The Earth’s circumference – the distance around the equator – is 40,075 kilometers around. That’s sounded nice and simple, but the question is actually more complicated than that. The circumference changes depending on where you measure it. The Earth’s meridional circumference is 40,008 km, and its average circumference is 40,041 km.
Why are there different numbers for the Earth’s circumference? It happens because the Earth is spinning. Think about what happens when you spin around holding a ball on a string. Your rotation creates a force that holds the ball out on the end of the string. And if the string broke, the ball would fly away. Even though the Earth is a solid ball of rock and metal, its rotation causes it to flatten out slightly, bulging at the equator.

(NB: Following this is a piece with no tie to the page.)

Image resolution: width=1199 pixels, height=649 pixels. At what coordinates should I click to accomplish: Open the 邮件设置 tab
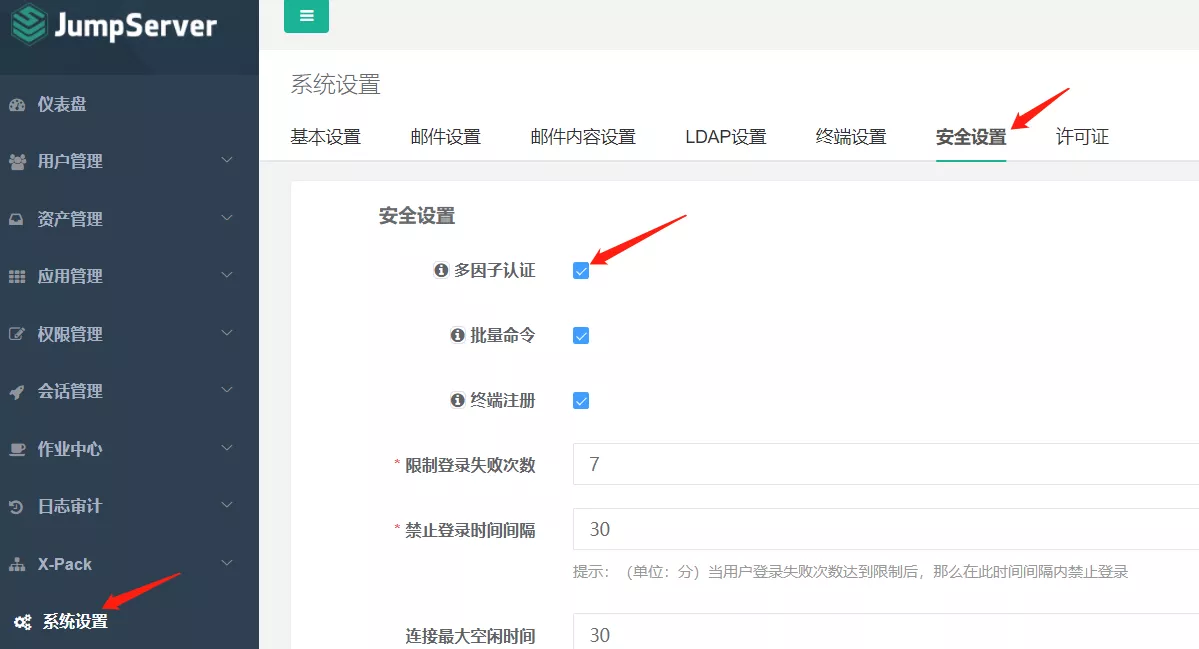[x=445, y=137]
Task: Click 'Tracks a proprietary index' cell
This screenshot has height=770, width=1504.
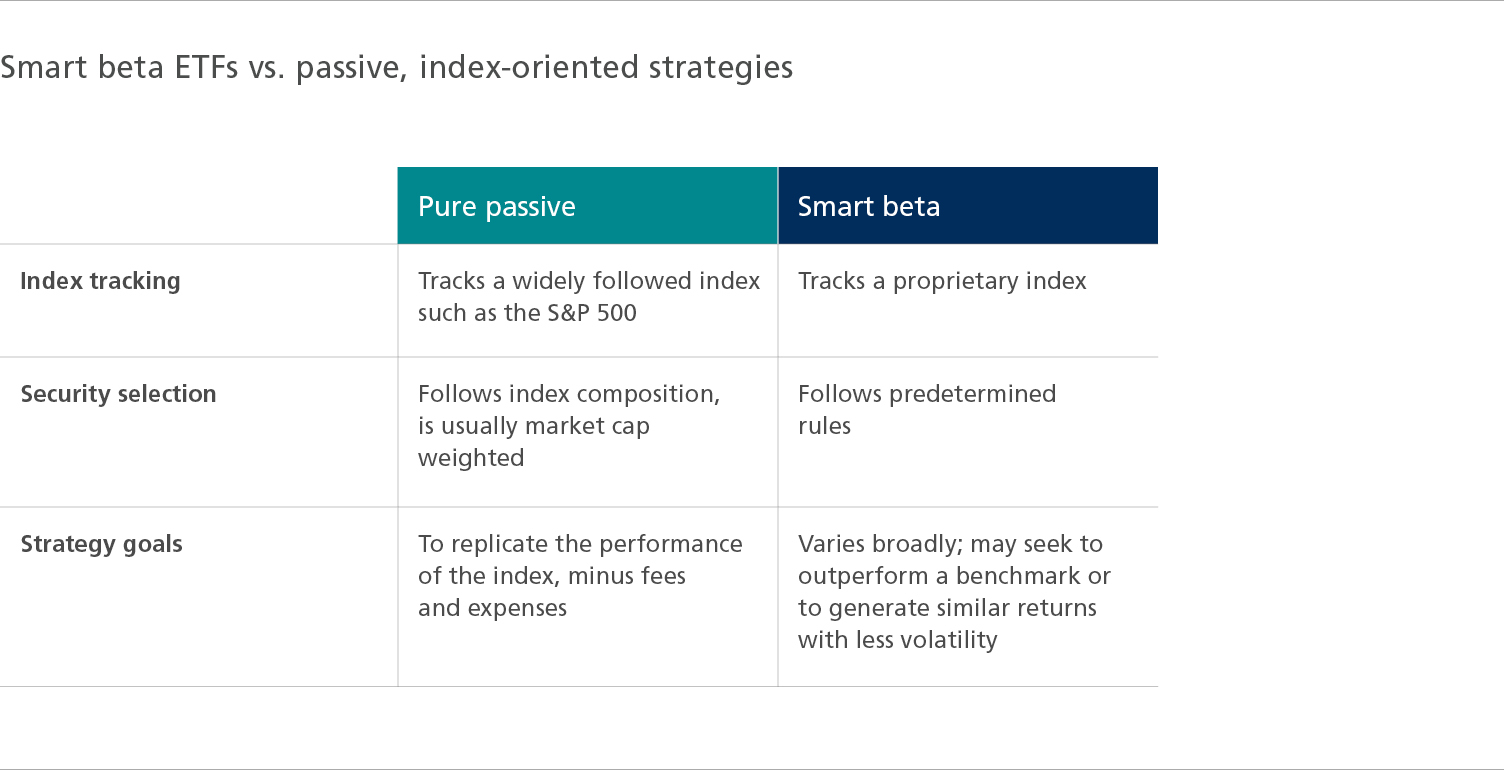Action: 942,281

That bulge isn’t very much, but when you subtract the meridional circumference (the equator when you pass through both poles), and the equatorial circumference, you see that it’s a difference of 67 km. In other words, if you drove your car around the equator of the Earth, you would drive an extra 67 km than you would if you drove from pole to pole to pole.
And that’s why the average circumference of Earth is 40,041 km. Which answer is correct? It depends on how accurate you want to be with your calculation.
•A deep new image of the center of the Milky Way by the Chandra X-ray Observatory. NASA/CXC/UMass/D. Wang et al.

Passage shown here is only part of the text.